▶ **TASK BRIEF**
For this item, repeat the material exactly while omitting its pictures.

■ ■ ■ ■ ■

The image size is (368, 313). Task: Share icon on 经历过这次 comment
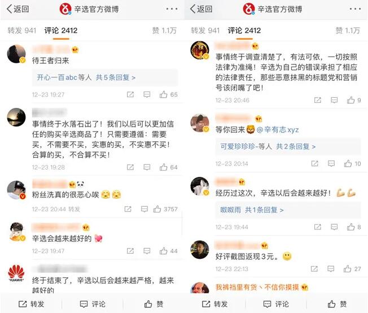[318, 227]
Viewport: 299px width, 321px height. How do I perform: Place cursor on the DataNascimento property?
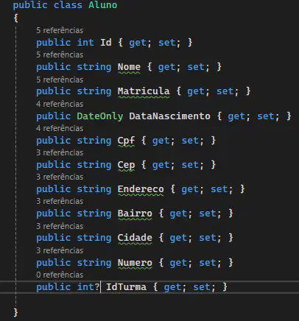169,116
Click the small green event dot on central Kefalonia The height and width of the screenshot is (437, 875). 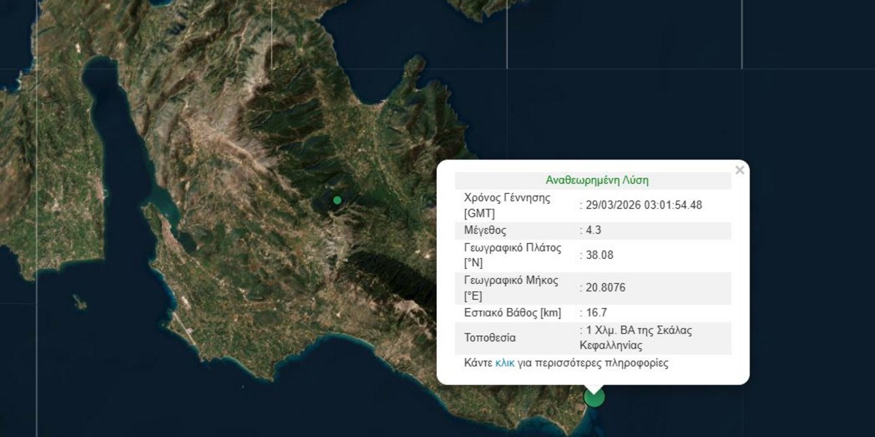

■ ■ ■ ■ ■

▶ **TASK OUTPUT**
The image size is (368, 313). Task: Share icon on 经历过这次 comment
[318, 227]
Viewport: 299px width, 321px height. How do I perform: Place cursor on the DataNascimento property?
169,116
Click the small green event dot on central Kefalonia The height and width of the screenshot is (437, 875). 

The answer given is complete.